Could you write out each entry exactly as it reads?

▽

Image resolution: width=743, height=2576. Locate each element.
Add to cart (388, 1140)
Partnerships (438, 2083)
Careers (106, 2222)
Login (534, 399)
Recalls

△

**OUTPUT FOR THIS TASK**
Image resolution: width=743, height=2576. Locate each element.
Add to cart (388, 1140)
Partnerships (438, 2083)
Careers (106, 2222)
Login (534, 399)
Recalls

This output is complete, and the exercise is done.